- The Washington Times - Wednesday, July 31, 2019

The Federal Reserve cut its key interest rate by a quarter point Wednesday, the first reduction since 2008 and a move with implications for the reelection campaign of President Trump, who was pushing the central bank for a larger cut to spur stronger growth.

Facing the pressure from Mr. Trump and heavy market expectations, the Federal Open Market Committee dropped the target range for its overnight lending rate to 2% from 2.25% despite the healthy economy.

The Fed said it was taking the action to cushion the U.S. economy against a global slowdown, and it decided to stop reducing its $3.8 trillion asset portfolio two months earlier than planned.

The president said Fed Chairman Jerome Powell “as usual, let us down.”

“What the Market wanted to hear from Jay Powell and the Federal Reserve was that this was the beginning of a lengthy and aggressive rate-cutting cycle which would keep pace with China, The European Union and other countries around the world,” Mr. Trump tweeted after markets closed sharply down.

The president said Mr. Powell is at least “ending quantitative tightening, which shouldn’t have started in the first place — no inflation. We are winning anyway, but I am certainly not getting much help from the Federal Reserve!”

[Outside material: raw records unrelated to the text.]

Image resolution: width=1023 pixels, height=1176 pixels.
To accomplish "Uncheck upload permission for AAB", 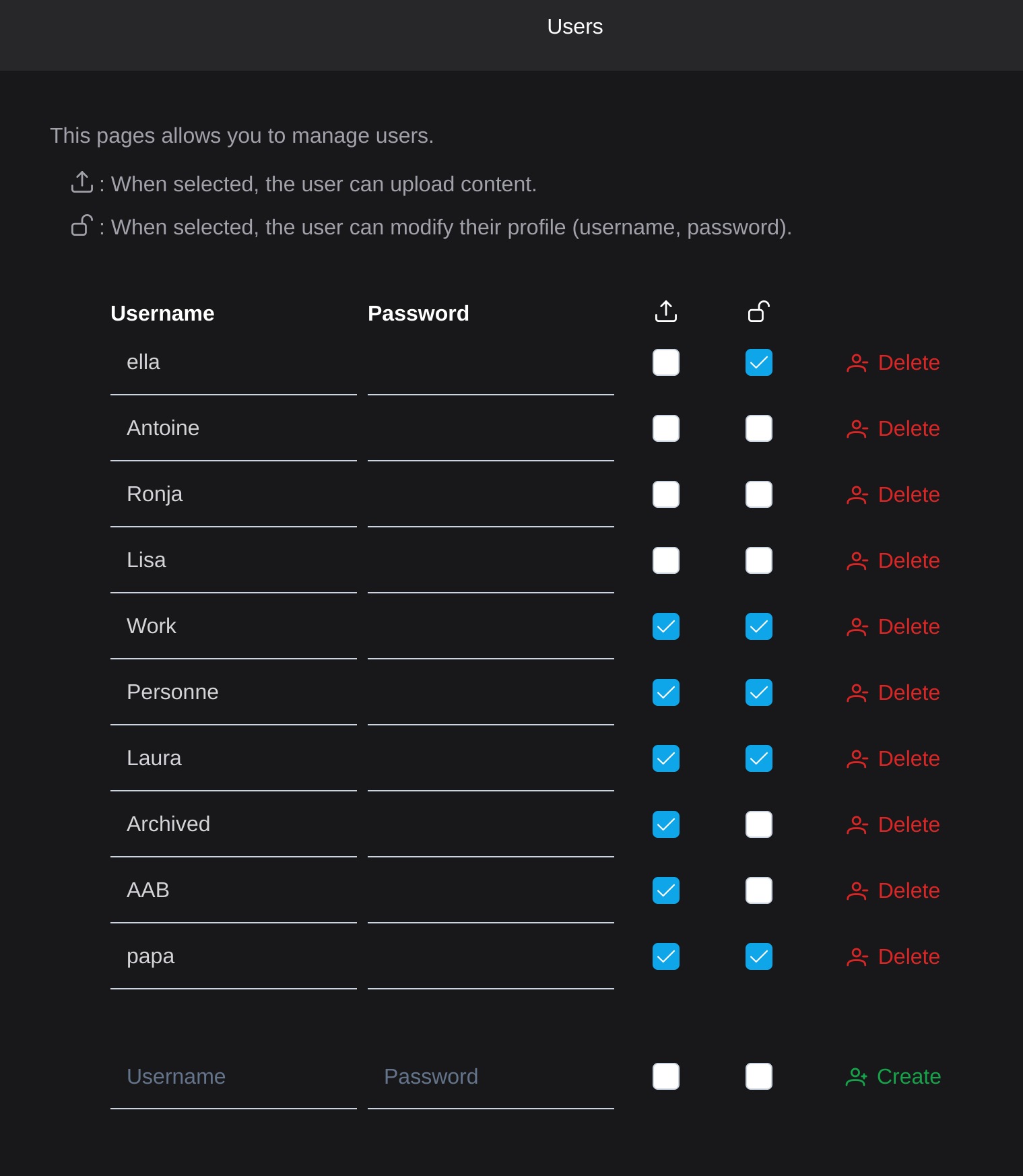I will click(x=665, y=890).
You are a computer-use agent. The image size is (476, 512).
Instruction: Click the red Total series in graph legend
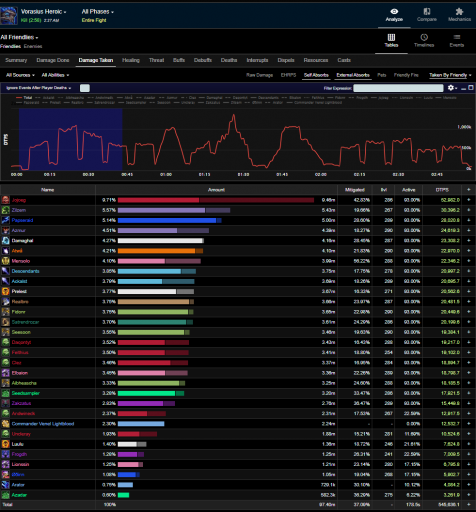[x=24, y=98]
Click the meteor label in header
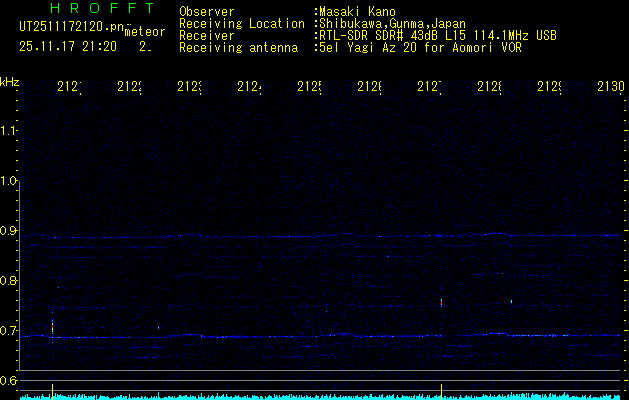Screen dimensions: 629x400 (143, 32)

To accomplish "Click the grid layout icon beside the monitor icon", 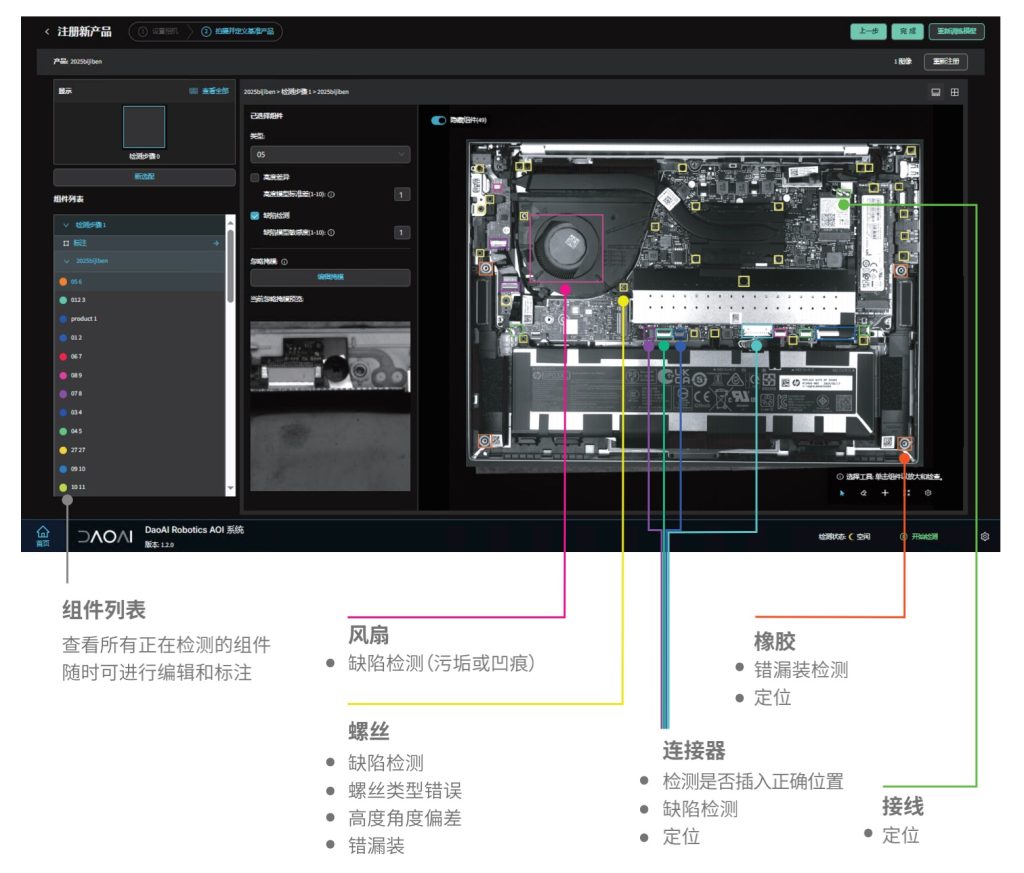I will tap(954, 93).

Mr. Powell said the president had no impact on the decisions.

“We never take into account political considerations,” he told reporters. “There’s no place in our discussions for that. We also don’t conduct monetary policy in order to prove our independence.”

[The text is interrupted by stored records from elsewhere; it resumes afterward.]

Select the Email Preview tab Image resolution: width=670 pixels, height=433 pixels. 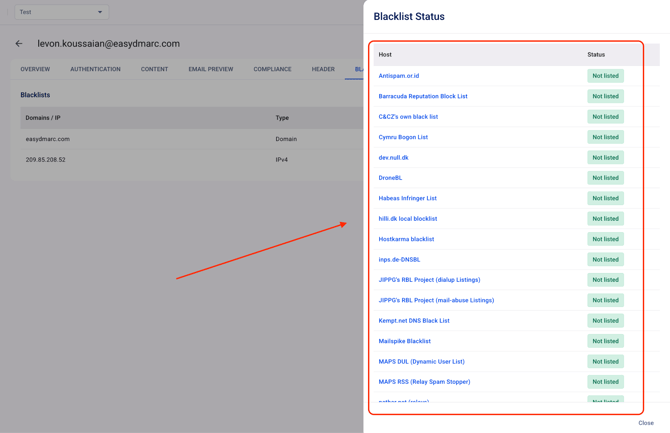(x=210, y=69)
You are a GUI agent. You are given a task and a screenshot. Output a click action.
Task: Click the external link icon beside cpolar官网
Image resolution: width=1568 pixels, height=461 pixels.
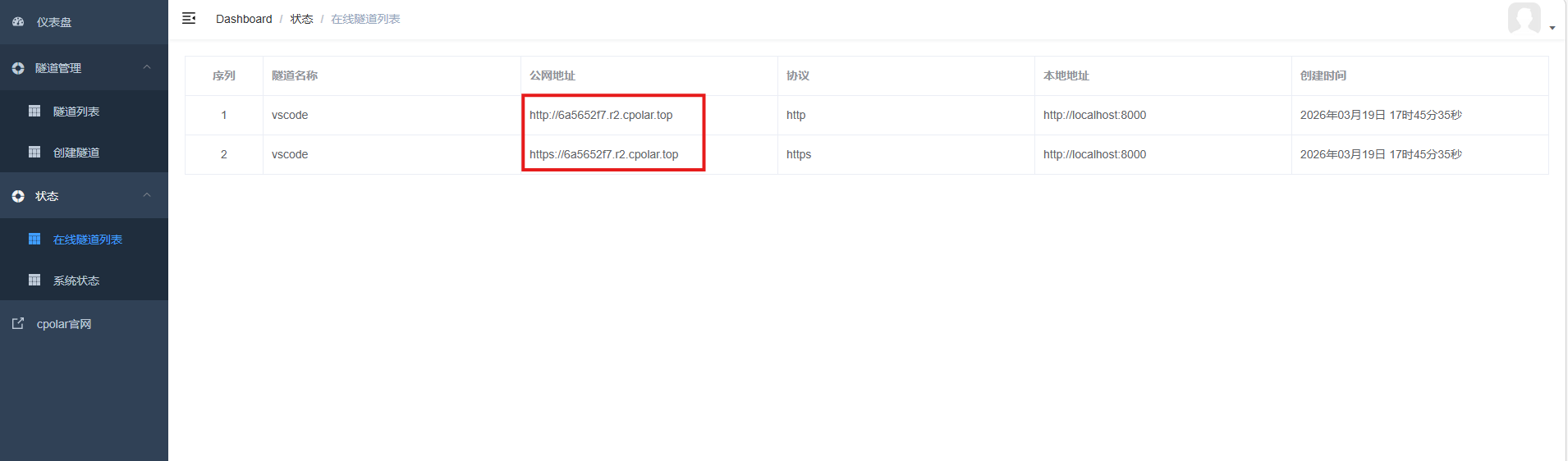18,323
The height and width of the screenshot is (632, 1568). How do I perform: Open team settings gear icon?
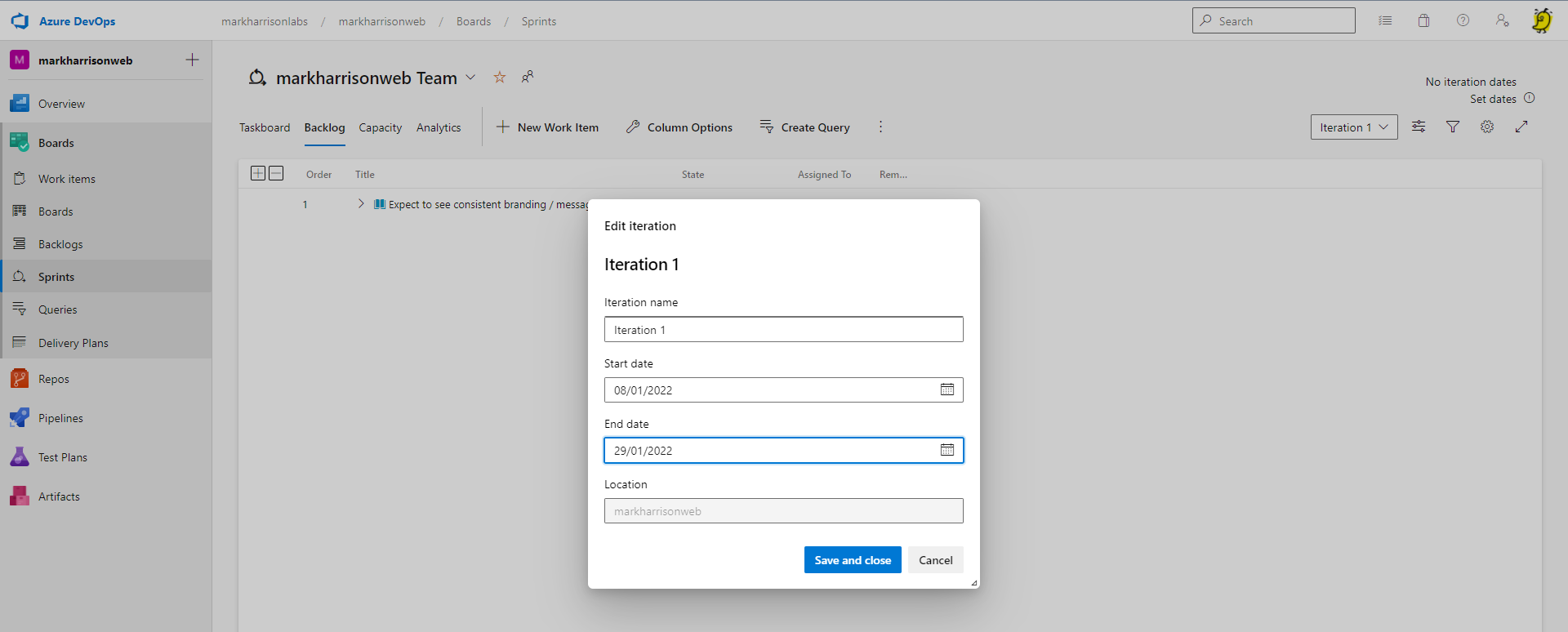click(x=1487, y=127)
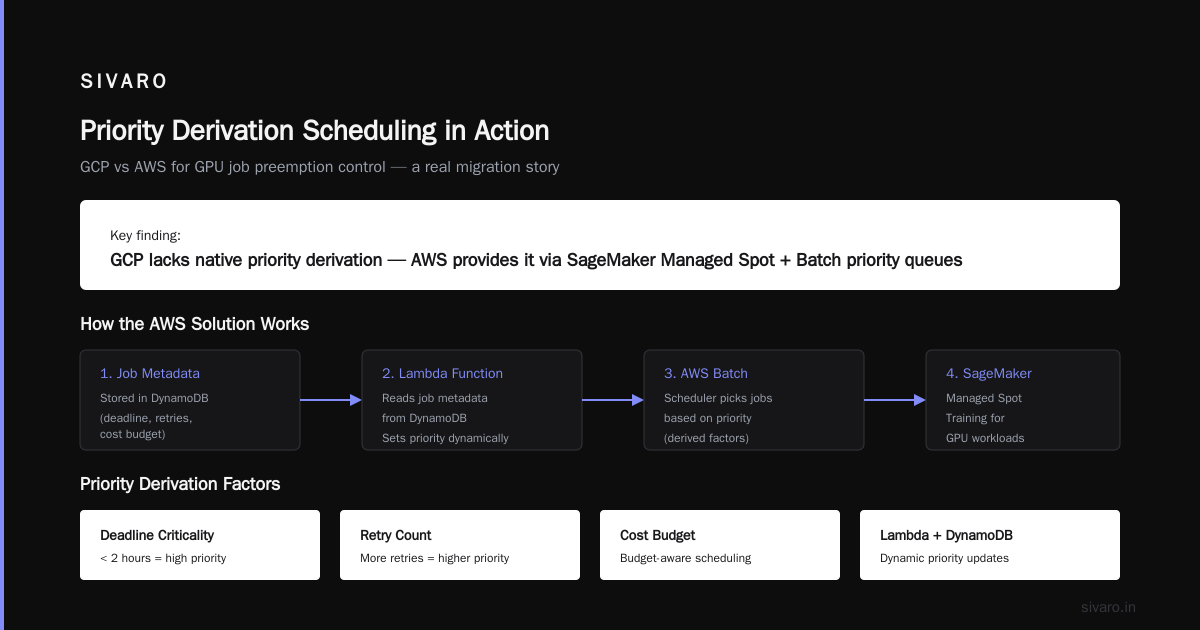Image resolution: width=1200 pixels, height=630 pixels.
Task: Click the 1. Job Metadata step card
Action: point(190,400)
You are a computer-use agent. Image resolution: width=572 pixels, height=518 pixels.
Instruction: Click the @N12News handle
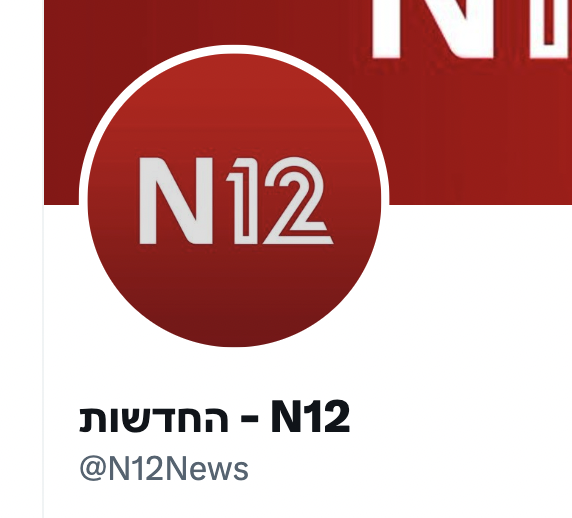point(164,469)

But the president likely did affect the Fed’s thinking, albeit not in the most flattering way. His trade wars with China and the European Union have contributed to global economic tensions and were cited by the central bank as one of three reasons it lowered the rate. Mr. Powell said trade tensions are having “a significant effect” on world markets.

“Trade policy uncertainty has been more elevated than we anticipated,” the central bank’s chairman said. “It is a factor that we have to kind of assess in a new way.”

The president has criticized the Fed and Mr. Powell repeatedly for raising rates four times last year, arguing that the moves have prevented the U.S. economy from growing at a higher rate. Just a day before the Fed’s decision, Mr. Trump said the central bank had made a mistake raising rates and was “often wrong.”

Mr. Trump, who is banking on continued strong growth to propel him to reelection, has nominated two candidates for the Fed’s board of governors who have spoken in favor of rate cuts.

The Fed’s decision will have a broad impact on consumers by lowering mortgage payments, credit card bills, auto loans and other borrowing costs.

While the Fed moved in the direction that the president has been urging, Mr. Trump had called for a “large cut” in interest rates rather than the modest one announced Wednesday.

The quarter-point rate cut was widely expected on Wall Street, but markets dropped sharply after the announcement, indicating that some had anticipated a larger reduction.

The Dow Jones Industrial Average dropped 333 points, or 1.23%, to close at 26,864 points. The Nasdaq composite and S&P 500 indexes also fell more than 1%. It was the biggest drop for stock markets in two months.

Mr. Powell called the rate cut a “midterm policy adjustment,” raising speculation that the Fed is not starting an easing cycle. The hope of further rate cuts pushed stock markets to record highs this summer.

The rate cut is “not the beginning of a long series of rate cuts,” said Mr. Powell, arguing that such a course is needed only when the economy is experiencing serious problems.

But the central bank left the door open for further rate cuts, saying it “will act as appropriate to sustain the expansion, with a strong labor market and inflation near its symmetric 2 percent objective.”

The Fed said in its policy statement that monetary easing was justified by uncertainties related to weakness in the global economy, trade tensions and inflation running below target levels.

“In light of the implications of global developments for the economic outlook as well as muted inflation pressures, the committee decided to lower the target range for the federal funds rate to 2-2.25%,” the Federal Open Market Committee said.

The committee called current growth “moderate” and said the labor market is “strong,” but it decided to lower the rate anyway.

“The performance of the economy has been reasonably good,” Mr. Powell said. “The outlook is also good.” He said the Fed has been “monitoring weakening global growth” and that the central bank’s actions are “a continuation of what we’ve been doing all year.”

“It will lower borrowing costs, and it will work,” he said. “Growth in the first half of this year is about the same as it was in all of ’18. I think in a way that’s monetary policy working.”

Eight of 10 Fed officials voted for lowering the short-term benchmark rate, while two officials dissented, preferring to hold rates steady.

The Fed now has essentially taken back its December rate increase, which the president criticized for holding back the economy from more robust growth. The unemployment rate was 3.7% in June, the lowest in nearly a half-century.

The economy, bolstered by strong consumer spending, grew in the second quarter at a seasonally adjusted annual rate of 2.1%. But among the concerns has been manufacturing, which has slowed after two years of resurgence under Mr. Trump.

The government will report the unemployment rate for July on Friday.